One major difference, though, between Earth and moon rock is that, unlike their terrane counterparts, moon stones are completely devoid of water.

“The moon samples were found to be degassed, missing all volatile material such as water,” Nash said. “It probably happened during the impact that formed the moon.”

As a young scientist working for the Jet Propulsion Laboratory in Pasadena, Nash submitted a proposal to NASA along with hundreds of other researchers in hopes of being considered for the moon project.

To his delight, NASA chose him to be one of about 100 scientists assigned to the high profile Apollo 11 program. His project: Find out why the moon appears so luminescent, despite studies indicating that the earthly satellite is basically a dark object.

Nash soon found out that billions of years of bombardment by microscopic meteorites had caused rock on the moon’s surface to vitrify. The heat caused by innumerable meteor impacts melted the stone over time, turning it glassy and highly reflective.
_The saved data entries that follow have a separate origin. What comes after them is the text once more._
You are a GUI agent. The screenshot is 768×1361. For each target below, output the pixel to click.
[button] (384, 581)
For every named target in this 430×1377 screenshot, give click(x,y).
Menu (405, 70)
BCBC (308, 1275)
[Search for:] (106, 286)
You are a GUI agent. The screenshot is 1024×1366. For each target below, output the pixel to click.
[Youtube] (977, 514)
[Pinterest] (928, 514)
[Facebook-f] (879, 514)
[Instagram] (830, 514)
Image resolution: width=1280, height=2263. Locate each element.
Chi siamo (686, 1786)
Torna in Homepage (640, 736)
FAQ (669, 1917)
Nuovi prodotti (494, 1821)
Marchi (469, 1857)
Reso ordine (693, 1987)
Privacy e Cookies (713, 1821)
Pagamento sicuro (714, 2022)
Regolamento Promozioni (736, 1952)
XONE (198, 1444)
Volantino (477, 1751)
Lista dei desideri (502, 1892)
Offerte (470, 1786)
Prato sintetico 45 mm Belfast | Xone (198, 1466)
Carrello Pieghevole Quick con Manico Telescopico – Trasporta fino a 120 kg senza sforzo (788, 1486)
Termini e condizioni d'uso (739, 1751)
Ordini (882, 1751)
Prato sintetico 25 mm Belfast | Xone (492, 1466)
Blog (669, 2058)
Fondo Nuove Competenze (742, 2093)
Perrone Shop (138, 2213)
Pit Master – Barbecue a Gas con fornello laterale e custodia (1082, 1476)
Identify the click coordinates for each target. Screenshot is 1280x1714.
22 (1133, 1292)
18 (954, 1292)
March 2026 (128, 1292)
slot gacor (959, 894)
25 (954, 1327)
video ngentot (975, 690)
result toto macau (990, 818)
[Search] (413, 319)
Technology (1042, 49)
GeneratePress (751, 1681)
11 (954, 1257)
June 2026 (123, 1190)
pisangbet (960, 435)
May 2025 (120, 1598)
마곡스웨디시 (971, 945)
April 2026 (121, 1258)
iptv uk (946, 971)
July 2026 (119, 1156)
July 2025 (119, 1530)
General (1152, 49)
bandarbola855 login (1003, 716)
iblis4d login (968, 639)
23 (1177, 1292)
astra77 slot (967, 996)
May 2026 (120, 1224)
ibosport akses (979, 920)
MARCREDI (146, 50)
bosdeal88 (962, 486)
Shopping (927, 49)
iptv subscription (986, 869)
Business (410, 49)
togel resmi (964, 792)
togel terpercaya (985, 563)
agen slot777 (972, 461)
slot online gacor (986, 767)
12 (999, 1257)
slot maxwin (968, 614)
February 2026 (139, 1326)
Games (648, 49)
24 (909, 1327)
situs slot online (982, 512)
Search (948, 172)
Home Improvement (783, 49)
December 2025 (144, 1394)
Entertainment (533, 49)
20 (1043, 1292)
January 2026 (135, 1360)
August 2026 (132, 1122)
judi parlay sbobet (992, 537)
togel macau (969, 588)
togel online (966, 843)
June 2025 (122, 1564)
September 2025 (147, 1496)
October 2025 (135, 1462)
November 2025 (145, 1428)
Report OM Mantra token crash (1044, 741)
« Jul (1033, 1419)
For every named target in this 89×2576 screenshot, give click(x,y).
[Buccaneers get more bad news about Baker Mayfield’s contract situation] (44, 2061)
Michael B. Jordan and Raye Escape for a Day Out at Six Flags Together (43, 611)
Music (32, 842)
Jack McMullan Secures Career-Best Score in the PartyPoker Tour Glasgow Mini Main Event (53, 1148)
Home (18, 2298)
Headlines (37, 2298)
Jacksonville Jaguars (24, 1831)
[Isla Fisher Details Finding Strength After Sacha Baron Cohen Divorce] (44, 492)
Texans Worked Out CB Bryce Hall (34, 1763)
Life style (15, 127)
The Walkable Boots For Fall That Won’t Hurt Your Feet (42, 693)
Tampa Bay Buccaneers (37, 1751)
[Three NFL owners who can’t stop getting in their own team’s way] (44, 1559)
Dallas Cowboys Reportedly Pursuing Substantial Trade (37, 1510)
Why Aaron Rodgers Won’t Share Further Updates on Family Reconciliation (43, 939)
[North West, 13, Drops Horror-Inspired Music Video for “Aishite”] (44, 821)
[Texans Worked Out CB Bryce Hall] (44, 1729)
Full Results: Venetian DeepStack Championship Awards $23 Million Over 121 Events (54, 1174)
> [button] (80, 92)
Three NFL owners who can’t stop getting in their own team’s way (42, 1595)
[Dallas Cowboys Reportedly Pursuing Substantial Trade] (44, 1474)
“We saw that the rocks had little ‘zap’ pits in them,” he said. “It was the first direct evidence of micrometeor impacts. Immense heat energy was caused by these impacts because these tiny meteors, which would normally burn up in our atmosphere, were landing at extremely high velocities of 10 to 20 kilometers per second.”

Twenty-five years after being plucked from the lunar surface, the moon rocks are still helping Nash understand the cosmos with the help of new technology that was unavailable during the height of the Apollo program. One of them is infrared testing to determine what elements a rock is composed of.

“It will help us map the moon’s surface in more detail than ever before,” Nash said. “This is important because more than 95% of the moon’s surface is unexplored.”